■ **Task requirements**
What lines of the data hold the string "screenshot"? Pull each one out.

■ **Entries shown**
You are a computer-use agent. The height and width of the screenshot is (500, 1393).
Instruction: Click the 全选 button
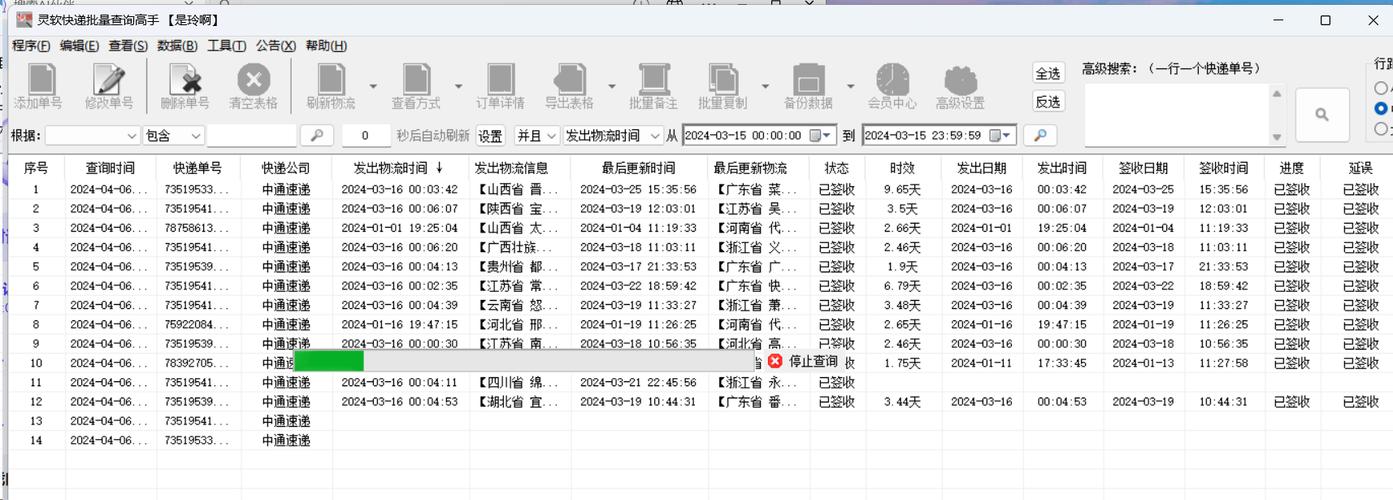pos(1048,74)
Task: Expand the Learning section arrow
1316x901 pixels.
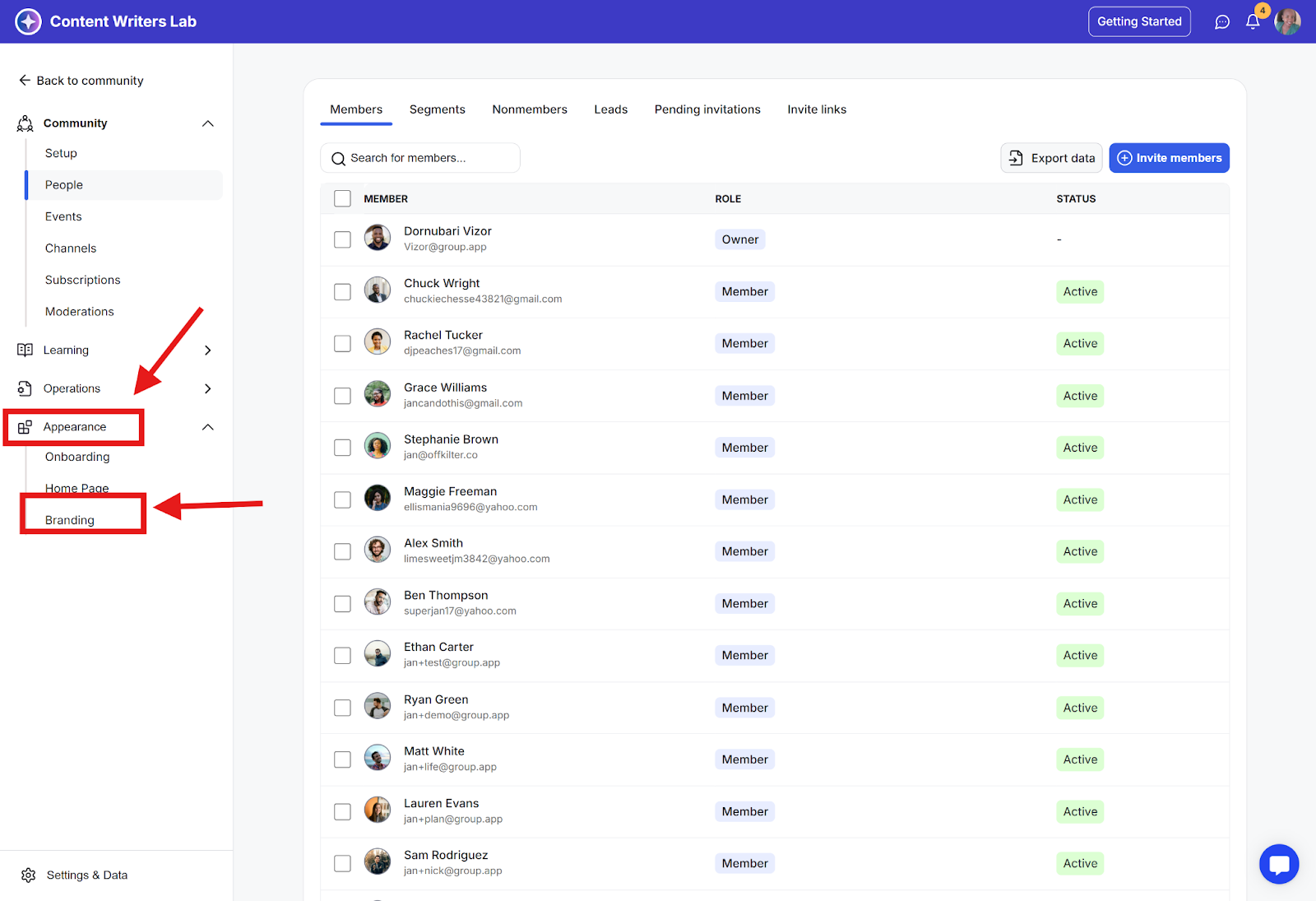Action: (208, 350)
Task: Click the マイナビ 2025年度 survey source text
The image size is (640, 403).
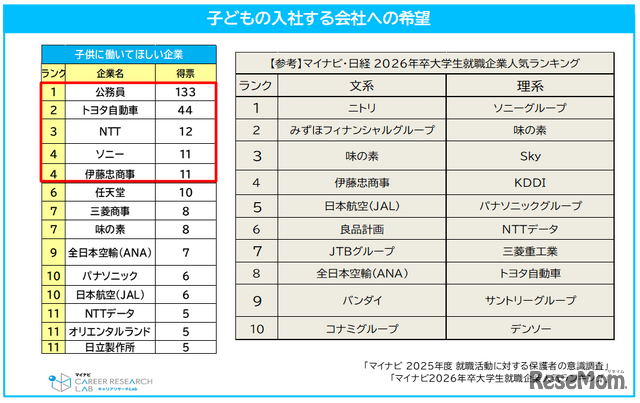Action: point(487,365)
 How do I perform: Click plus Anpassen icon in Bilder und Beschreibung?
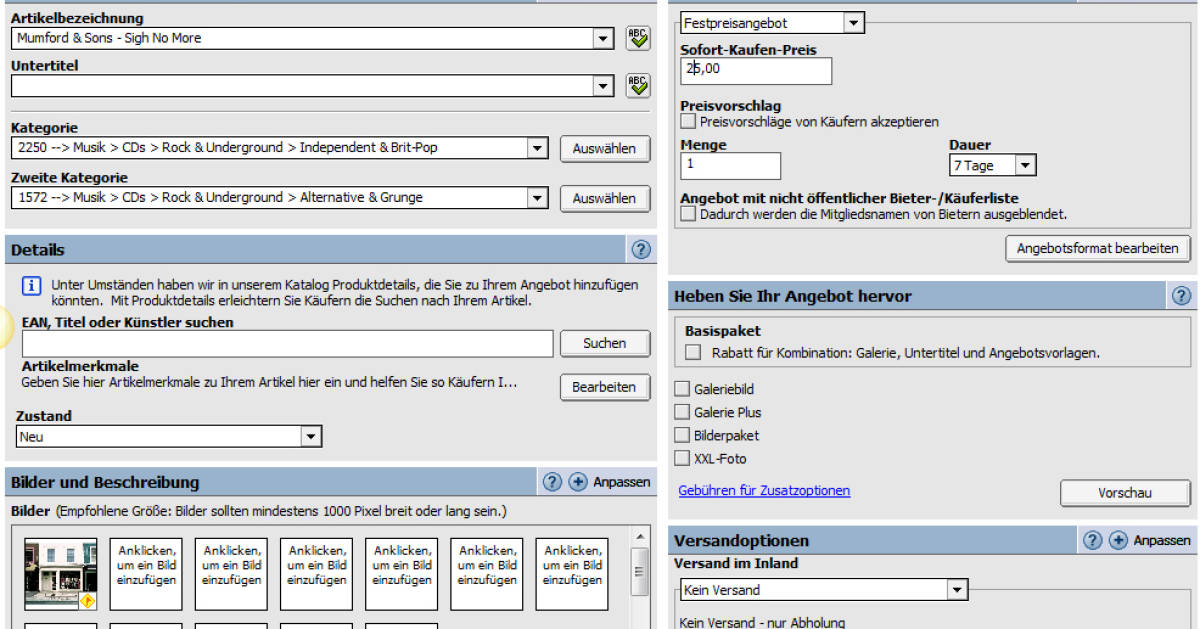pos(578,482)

---

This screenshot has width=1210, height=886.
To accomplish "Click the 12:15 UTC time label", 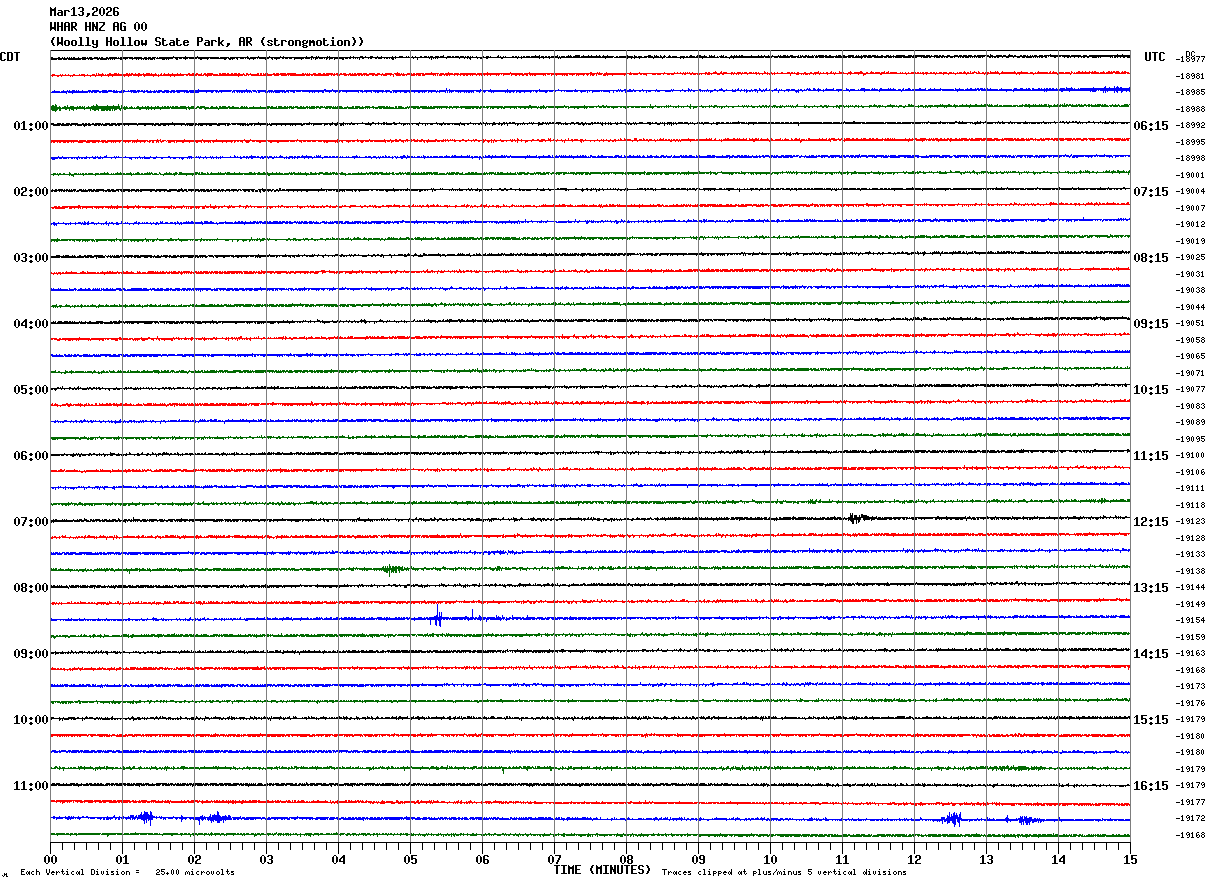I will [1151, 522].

■ **Result**
You are a computer-use agent. The height and width of the screenshot is (500, 1393).
This screenshot has width=1210, height=886.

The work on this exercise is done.